At the MIT EmTech Digital conference, startup Nervana announced plans to design and build a custom ASIC processor for neural networks and machine learning applications that the company’s CEO, Naveen Rao, claims will run 10 times faster than graphic processor units (GPU).
The news comes after Google last week announced it had secretly deployed its neural network and machine-learning-tailored processors in its data centers about a year ago. The company reported that its custom processor had improved performance by an order of magnitude. Google’s approach and improvements in performance validate Nervana’s technical strategy.
+ More on Network World: +
GPUs have become synonymous with machine learning. Interest in machine learning exploded a few years ago when Alex Krizhevsky, a student of artificial intelligence (AI) luminary Geoff Hinton at the University of Toronto, proved that machine learning systems could be trained on economically priced GPU hardware. Krizevsky programmed a massively parallel GPU board to solve deep learning problems after he recognized that GPUs could be repurposed to accelerate neural network vector mathematics calculations. The application of GPUs in the hyperscale mobile market has made these processors cheap and effective, but not optimized for machine learning, according to Rao.
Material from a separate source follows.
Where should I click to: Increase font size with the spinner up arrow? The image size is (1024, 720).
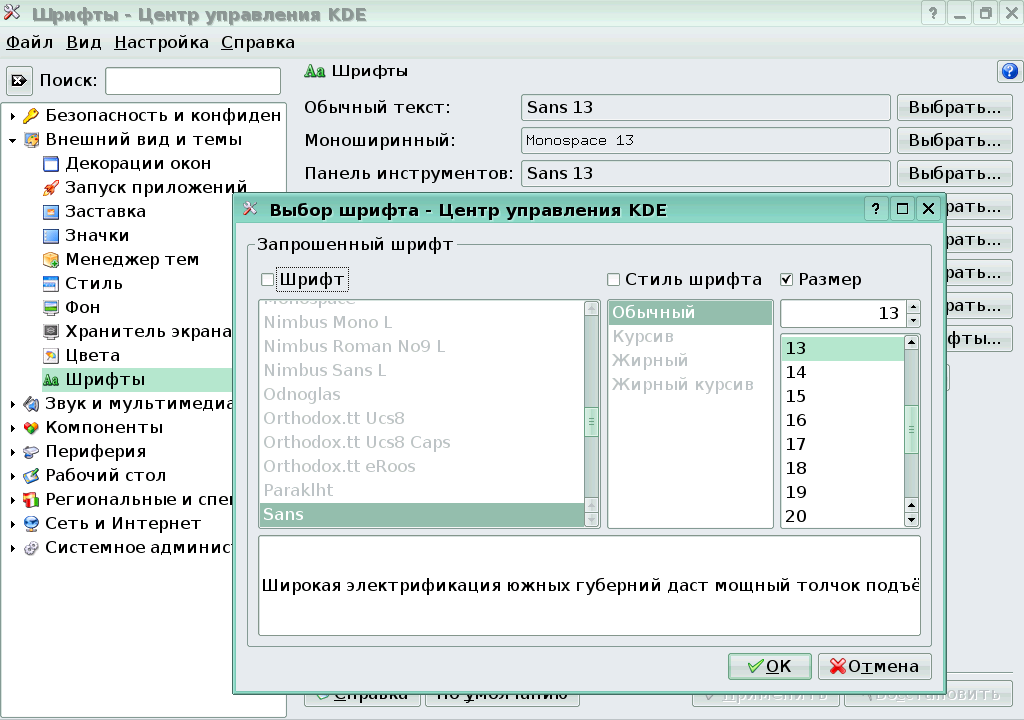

Nervana’s custom ASIC, called the Nervana Engine, has 32GB of memory packaged with each processor module. Within the processing module, on-chip storage memory interconnect transfer rates are 8Tbps. The processor modules are interconnected in a supercomputer-like Torus configuration and can transfer data memory to memory at 2.4Tbps.
Rao said the training of machine learning systems is 10 ten times faster because much larger data models can be loaded into memory and processed in parallel. Rao quoted Antoine de Saint-Exupery while explaining the Nervana Engine’s architecture, “Perfection is attained not when there is nothing more to add, but when there is nothing more to remove.” The instruction set was reduced to a set of primitives optimized for machine learning much how RISC processors were designed with fewer instructions. Because neural network programs prescribe operations and memory access, the managed memory cache hierarchy used in GPUs was eliminated, speeding execution and opening more die space.
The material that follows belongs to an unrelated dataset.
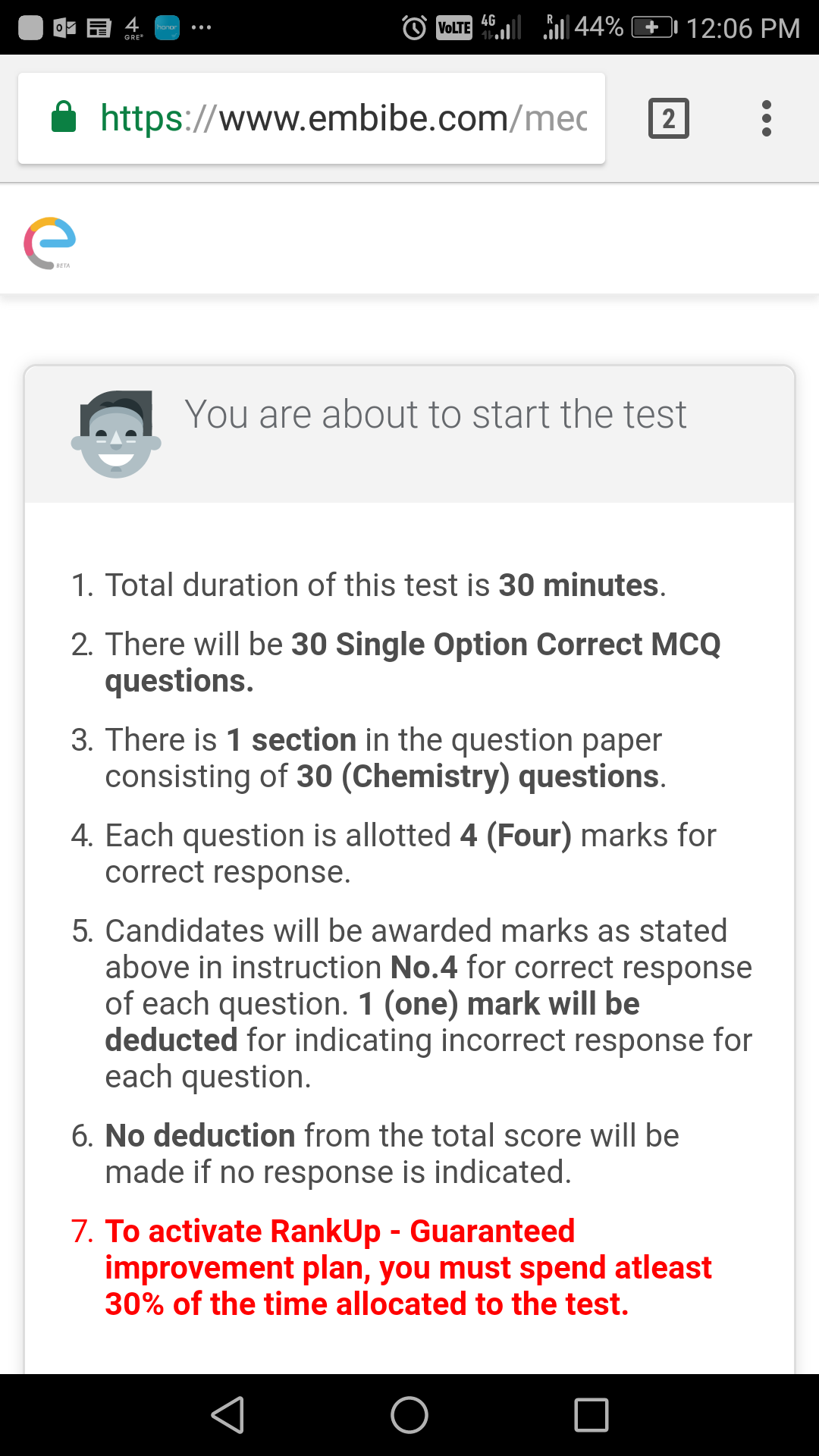
Task: Tap the green padlock security icon
Action: pyautogui.click(x=64, y=118)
The Nervana Engine will be fabricated by TSMC with a 28nm device size, due for delivery in early 2017. Rao says a subsequent shrink to a 16nm device size could double performance.
Neon gives Nervana engineers more control, higher performance
Nervana developed its own Python-based machine learning libraries called Neon that are optimized for neural network applications, such as machine translation, image classification, object localization, text analysis and video indexing. Neon currently runs on Nvidia GPUs that run proprietary microcode. With engineering control over the application layer and microcode layer, Nervana engineers have optimized execution times. When the Nervana Engine is released, it will be able to optimize all three layers: application, microcode and hardware.
Nervana has published benchmarks of Neon running on Nvidia GPUs—by Facebook researcher Soumith Chintala—to claim first place in machine learning performance. When Nervana Engines are delivered the benchmarks, Rao says performance will improve by an order of magnitude.
Nervana offers Neon running on Nvidia GPUs as a cloud service to customers, which includes Monsanto. These workloads will be shifted to the Nervana Engine in 2017.
The last machine learning mile
The quantity of machine learning experts and programmers doesn’t approach the number needed by enterprises to solve high-value problems with machine learning. The Economist recently published a report about the competition for AI experts between Silicon Valley’s marquee companies and academia. In the competition for technical talent, enterprises are a distant third choice for greatly sought after experts.
Nervana is delivering the machine learning last mile with professional services that augment enterprise IT departments, data scientists and statisticians.